Target position records:
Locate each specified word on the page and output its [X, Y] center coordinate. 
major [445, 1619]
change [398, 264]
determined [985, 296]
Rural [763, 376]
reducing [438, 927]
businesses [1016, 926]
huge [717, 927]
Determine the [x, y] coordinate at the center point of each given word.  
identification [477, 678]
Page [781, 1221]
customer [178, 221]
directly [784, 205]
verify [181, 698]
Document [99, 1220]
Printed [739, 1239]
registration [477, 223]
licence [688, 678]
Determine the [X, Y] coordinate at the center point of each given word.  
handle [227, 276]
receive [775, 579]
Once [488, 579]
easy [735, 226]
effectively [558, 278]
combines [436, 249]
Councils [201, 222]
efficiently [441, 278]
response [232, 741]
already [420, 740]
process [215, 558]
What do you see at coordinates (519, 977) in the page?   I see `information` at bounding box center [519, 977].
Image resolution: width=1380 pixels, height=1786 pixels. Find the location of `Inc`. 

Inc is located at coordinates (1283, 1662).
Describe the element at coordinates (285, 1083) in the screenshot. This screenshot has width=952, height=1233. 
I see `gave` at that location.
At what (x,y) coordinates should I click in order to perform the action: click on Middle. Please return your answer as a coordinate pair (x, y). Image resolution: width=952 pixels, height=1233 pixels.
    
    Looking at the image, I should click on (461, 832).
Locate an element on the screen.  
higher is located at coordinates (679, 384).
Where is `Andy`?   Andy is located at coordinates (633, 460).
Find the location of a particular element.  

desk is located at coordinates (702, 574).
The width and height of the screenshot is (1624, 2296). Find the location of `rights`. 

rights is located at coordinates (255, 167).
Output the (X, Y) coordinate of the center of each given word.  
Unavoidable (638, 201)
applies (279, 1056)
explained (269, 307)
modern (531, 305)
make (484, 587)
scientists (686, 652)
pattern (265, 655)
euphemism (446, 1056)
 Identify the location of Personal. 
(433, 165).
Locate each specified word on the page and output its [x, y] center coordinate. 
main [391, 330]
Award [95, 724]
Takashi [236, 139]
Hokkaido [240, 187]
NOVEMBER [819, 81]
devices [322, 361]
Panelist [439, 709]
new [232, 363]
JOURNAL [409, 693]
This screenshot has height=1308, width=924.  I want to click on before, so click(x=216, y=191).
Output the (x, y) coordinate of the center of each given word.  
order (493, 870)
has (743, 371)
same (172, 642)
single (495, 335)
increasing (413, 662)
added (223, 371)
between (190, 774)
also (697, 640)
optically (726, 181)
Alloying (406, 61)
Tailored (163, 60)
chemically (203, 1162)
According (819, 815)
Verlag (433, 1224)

▶ _Stated problem_:
From the material above, select each line that contains the word "This". Letter case must match.

▶ _Correct output_:
Describe the element at coordinates (285, 1083) in the screenshot. This screenshot has width=952, height=1233. 
This screenshot has height=1308, width=924.  I want to click on before, so click(x=216, y=191).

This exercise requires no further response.